XL765 (SAR245408; sanofi) exhibits dose-dependent cytotoxicity in GBM cell lines coupled with specific PI3K signaling inhibition, with IC50 values against the α, β, δ, and γ isoforms of p110 of 39, 113, 43, and 9 nM, respectively.69,70 In addition, in luciferase-tagged GBM xenograft models, XL765 resulted in a 92% reduction in median tumor bioluminescence compared with the control. Furthermore, data from this study demonstrated synergistic activity when XL765 was combined with temozolomide and a trend toward improved survival, compared with temozolomide alone.69 In a phase I single-agent study in 79 patients, XL765 was well-tolerated and exhibited pharmacodynamic activity in a range of solid tumors.71 The MTDs were 50 mg twice daily and 90 mg once daily. The most common related adverse events with XL765 were nausea (31%), diarrhea (20%), anorexia (12%), elevated liver enzymes (12%), rash (10%), and vomiting (13%). Drug-related grade 3 or more transaminase level elevation was observed in 4 (5%) patients. XL765 has also been investigated in combination with erlotinib in patients with refractory advanced solid tumors.72 No MTD was established in this phase I study. Overall, the combination was well-tolerated, without major pharmacokinetic interaction between the drugs. Similarly, no MTD was established in an ongoing study in patients with malignant glioma (n = 22) for XL765 given in combination with adjuvant temozolomide. Nonetheless, because of grade 3 or greater study-drug-related adverse events including thrombocytopenia (15%), lymphopenia (10%), brain edema (5%), leukopenia (5%), transaminase increases (5%), and rash (5%), the optimal administered dose was determined to be 60 mg daily. Overall, 11 patients remained in the study for 16 weeks or more.73 This study has recently been expanded to evaluate the MTD of XL765 with radiation therapy and temozolomide in patients with newly diagnosed GBM. A phase I exploratory trial is investigating the effect of XL765 on tumor tissue in patients with recurrent GBM who are candidates for surgical resection (NCT01240460).

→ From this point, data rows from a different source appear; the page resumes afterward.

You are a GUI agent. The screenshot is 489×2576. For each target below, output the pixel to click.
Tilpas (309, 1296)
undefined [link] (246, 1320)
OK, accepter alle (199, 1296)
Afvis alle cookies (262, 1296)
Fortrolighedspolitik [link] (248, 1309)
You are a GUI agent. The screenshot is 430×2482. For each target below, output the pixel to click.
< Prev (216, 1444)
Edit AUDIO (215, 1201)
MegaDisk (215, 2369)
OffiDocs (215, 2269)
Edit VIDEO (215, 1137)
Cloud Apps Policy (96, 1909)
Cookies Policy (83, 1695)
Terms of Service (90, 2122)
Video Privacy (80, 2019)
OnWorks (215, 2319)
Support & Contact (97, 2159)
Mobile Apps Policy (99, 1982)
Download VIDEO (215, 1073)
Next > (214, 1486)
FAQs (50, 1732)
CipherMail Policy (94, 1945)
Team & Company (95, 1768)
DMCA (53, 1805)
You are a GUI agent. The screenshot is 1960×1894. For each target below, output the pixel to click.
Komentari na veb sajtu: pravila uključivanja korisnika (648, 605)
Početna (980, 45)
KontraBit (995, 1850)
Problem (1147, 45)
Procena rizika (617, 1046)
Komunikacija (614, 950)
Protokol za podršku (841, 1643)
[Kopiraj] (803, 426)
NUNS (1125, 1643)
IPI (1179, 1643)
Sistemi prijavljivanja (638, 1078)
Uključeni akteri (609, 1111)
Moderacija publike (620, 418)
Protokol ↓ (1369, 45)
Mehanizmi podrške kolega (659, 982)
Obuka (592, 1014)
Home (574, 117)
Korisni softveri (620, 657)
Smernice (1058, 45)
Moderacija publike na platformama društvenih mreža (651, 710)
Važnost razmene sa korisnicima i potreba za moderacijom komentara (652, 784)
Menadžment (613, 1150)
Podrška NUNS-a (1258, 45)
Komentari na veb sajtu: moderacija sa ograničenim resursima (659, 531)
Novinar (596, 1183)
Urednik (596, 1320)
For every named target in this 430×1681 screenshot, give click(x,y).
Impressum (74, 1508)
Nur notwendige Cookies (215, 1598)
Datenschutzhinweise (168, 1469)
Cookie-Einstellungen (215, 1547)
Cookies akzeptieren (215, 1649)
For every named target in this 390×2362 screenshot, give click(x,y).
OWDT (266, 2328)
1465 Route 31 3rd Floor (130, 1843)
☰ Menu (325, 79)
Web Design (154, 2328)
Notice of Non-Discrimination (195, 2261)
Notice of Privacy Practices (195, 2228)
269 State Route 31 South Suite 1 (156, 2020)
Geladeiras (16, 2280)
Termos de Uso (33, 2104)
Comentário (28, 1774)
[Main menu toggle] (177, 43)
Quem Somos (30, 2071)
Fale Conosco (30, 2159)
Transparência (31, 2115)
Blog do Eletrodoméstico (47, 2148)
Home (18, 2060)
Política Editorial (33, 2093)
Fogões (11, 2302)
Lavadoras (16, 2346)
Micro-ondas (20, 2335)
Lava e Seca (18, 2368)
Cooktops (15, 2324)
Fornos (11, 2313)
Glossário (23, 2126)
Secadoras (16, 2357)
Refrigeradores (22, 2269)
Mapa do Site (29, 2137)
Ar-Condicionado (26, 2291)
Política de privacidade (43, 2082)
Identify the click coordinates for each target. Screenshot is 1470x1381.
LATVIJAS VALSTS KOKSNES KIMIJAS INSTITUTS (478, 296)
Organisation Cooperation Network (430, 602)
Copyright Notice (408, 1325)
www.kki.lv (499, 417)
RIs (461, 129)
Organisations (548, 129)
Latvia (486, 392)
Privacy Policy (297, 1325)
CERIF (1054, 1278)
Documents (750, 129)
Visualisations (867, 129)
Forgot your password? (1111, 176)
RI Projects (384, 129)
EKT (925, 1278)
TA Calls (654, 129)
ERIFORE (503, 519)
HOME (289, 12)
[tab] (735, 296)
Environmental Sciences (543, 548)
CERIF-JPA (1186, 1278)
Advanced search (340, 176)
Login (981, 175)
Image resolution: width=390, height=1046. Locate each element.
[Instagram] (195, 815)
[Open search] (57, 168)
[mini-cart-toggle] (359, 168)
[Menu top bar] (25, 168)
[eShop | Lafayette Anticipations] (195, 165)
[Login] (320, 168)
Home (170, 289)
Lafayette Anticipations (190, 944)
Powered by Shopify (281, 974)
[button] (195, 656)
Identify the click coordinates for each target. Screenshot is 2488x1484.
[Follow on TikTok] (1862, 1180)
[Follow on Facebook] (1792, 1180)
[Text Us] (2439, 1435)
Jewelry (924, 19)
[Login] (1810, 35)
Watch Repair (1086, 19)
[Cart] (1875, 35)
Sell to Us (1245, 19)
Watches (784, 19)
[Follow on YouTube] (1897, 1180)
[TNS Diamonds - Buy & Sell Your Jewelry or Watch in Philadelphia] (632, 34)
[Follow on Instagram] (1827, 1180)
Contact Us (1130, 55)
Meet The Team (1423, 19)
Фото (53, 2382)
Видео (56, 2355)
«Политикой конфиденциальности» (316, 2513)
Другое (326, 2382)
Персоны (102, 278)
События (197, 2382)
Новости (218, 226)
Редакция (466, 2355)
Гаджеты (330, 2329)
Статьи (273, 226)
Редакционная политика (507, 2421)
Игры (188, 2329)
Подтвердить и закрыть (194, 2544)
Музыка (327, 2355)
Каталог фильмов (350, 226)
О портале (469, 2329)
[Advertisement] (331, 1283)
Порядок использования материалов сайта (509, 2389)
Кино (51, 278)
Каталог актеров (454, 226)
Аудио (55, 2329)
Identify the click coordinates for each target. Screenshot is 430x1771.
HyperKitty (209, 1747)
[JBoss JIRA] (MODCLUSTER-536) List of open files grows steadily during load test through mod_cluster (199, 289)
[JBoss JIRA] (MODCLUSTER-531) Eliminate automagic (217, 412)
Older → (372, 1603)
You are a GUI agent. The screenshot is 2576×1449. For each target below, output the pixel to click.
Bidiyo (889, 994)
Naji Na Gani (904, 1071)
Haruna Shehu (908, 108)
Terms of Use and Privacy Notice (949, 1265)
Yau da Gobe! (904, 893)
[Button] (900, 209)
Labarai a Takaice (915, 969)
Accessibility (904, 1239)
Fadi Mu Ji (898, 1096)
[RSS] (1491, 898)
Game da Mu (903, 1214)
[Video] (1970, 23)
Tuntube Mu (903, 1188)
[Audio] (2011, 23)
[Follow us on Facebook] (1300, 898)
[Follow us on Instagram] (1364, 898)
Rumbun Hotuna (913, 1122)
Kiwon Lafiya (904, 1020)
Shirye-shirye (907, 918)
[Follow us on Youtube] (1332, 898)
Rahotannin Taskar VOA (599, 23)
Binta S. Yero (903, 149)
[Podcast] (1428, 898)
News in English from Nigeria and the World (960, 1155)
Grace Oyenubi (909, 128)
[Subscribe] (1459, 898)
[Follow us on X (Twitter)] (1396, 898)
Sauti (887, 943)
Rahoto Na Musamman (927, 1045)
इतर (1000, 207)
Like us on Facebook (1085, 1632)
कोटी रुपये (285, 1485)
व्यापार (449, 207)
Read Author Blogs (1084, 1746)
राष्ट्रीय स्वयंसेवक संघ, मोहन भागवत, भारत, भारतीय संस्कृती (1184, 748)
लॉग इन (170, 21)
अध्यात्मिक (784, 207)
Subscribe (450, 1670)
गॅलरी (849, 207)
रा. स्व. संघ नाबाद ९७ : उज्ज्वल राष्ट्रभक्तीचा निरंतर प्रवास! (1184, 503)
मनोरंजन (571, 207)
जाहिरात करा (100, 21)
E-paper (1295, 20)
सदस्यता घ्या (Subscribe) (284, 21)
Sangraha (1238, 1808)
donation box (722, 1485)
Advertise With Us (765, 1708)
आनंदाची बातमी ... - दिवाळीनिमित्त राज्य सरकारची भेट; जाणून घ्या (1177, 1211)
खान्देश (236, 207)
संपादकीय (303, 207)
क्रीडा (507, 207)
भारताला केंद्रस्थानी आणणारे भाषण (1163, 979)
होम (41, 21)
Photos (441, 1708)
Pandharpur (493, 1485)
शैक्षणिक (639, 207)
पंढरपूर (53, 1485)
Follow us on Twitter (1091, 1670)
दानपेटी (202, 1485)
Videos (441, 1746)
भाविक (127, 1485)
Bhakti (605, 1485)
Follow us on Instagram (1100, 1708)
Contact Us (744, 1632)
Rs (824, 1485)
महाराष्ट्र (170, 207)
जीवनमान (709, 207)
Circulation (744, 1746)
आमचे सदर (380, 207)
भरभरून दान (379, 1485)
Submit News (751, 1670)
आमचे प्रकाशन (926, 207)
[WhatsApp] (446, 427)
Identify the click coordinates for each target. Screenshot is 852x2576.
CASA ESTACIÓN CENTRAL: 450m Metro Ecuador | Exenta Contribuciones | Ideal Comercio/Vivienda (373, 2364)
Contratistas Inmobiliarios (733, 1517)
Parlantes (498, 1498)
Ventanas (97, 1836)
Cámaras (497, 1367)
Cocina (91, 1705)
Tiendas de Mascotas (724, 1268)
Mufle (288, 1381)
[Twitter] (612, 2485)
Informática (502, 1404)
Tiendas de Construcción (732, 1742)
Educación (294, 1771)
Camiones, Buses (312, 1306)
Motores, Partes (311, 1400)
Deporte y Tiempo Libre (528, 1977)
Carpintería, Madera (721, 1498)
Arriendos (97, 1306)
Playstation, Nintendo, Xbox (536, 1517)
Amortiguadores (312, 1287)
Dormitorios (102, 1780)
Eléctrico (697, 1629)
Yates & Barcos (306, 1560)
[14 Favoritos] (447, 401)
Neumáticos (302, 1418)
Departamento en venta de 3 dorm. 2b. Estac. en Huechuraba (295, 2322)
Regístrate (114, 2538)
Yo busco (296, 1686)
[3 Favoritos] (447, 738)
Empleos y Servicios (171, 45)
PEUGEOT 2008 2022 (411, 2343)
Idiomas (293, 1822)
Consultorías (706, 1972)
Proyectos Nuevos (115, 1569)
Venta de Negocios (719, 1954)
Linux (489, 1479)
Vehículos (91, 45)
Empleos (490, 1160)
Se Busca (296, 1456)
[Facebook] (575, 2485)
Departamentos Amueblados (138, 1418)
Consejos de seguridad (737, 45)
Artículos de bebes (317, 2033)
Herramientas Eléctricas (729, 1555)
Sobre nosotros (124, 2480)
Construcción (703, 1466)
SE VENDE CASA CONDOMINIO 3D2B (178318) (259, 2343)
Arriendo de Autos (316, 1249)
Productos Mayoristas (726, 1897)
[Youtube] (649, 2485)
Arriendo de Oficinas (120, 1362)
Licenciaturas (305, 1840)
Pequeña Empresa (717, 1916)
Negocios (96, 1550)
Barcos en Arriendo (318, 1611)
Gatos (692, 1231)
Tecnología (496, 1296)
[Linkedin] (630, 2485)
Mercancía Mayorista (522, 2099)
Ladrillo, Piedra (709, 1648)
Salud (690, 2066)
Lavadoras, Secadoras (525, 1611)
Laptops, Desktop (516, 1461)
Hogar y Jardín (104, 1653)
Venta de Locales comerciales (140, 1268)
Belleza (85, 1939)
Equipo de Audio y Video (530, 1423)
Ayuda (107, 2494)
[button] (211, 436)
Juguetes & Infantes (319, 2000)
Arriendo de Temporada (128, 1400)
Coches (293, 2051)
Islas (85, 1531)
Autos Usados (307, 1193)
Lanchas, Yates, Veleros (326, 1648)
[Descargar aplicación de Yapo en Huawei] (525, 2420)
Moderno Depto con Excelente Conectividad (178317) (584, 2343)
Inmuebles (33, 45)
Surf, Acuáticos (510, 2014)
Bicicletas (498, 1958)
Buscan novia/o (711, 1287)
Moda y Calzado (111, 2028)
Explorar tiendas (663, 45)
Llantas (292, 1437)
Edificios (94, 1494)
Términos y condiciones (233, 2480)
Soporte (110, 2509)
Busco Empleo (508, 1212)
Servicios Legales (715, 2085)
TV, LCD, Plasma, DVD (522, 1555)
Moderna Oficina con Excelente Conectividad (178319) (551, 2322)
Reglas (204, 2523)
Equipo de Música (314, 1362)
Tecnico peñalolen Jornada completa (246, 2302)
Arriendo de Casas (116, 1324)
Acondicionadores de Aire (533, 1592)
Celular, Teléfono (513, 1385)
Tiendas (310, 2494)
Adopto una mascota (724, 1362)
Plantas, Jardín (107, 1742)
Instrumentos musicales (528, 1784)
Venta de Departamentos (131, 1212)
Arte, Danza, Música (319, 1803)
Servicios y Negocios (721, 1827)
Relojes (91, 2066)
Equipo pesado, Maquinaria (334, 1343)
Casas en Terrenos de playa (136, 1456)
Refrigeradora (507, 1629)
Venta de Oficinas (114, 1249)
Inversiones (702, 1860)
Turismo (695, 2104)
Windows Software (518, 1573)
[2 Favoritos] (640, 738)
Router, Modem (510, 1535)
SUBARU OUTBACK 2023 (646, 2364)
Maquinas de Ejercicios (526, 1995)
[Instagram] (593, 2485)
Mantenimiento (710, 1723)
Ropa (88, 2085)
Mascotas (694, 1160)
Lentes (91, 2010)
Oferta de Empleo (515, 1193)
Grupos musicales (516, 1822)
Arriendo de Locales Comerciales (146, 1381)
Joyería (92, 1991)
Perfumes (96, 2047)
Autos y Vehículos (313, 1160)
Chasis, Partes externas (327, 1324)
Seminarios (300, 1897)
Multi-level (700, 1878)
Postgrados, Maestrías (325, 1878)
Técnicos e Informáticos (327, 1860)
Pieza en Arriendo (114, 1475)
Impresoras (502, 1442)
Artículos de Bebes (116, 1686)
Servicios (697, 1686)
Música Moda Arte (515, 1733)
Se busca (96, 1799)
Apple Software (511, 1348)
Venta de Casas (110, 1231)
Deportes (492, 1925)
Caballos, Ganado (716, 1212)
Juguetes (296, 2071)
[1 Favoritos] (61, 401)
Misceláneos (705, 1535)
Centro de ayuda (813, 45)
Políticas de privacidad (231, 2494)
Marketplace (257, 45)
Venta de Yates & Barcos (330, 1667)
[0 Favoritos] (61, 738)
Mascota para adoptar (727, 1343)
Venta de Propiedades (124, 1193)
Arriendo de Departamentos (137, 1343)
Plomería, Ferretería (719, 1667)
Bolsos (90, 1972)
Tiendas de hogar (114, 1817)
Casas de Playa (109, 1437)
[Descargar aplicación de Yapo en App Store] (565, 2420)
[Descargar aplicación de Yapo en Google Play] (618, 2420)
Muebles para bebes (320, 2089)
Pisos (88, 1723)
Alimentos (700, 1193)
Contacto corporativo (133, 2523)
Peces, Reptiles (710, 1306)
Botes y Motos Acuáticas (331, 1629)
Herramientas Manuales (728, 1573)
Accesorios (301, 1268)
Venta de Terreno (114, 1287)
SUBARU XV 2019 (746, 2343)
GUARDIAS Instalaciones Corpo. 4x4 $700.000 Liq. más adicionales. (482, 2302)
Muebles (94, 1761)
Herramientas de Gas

Another oral dual PI3K/mTOR inhibitor, GDC-0980 (Genentech), with IC50 values against p110α, β, δ, γ, and mTOR of 4.8, 26.8, 6.7, 13.8, and 17.3 nM, respectively, has demonstrated a favorable safety profile and preliminary anti-tumor activity in a phase I dose-escalation trial on a 21/28-day schedule in patients with solid tumors or non-Hodgkin's lymphoma.74,75 The MTD was 70 mg with a DLT of maculopapular rash. Of the 33 patients enrolled, 3 patients with mesothelioma demonstrated 23%–28% decreases in tumor activity by the response evaluation criteria in solid tumors (RECIST), and of patients evaluated by fluorodeoxyglucose-positron emission tomography (FDG-PET), 5 of 6 patients had 29%–64% decreases in maximal standardized uptake value (SUVmax).75 Phase Ib clinical trials evaluating GDC-0980 in combination with bevacizumab, trastuzumab, and paclitaxel and in combination with paclitaxel and carboplatin are ongoing and planned, respectively. Finally, a phase I clinical trial evaluating GDC-0980 in combination with a fluoropyrimidine, oxaliplatin (Eloxatin), and bevacizumab in patients with advanced solid tumors is ongoing.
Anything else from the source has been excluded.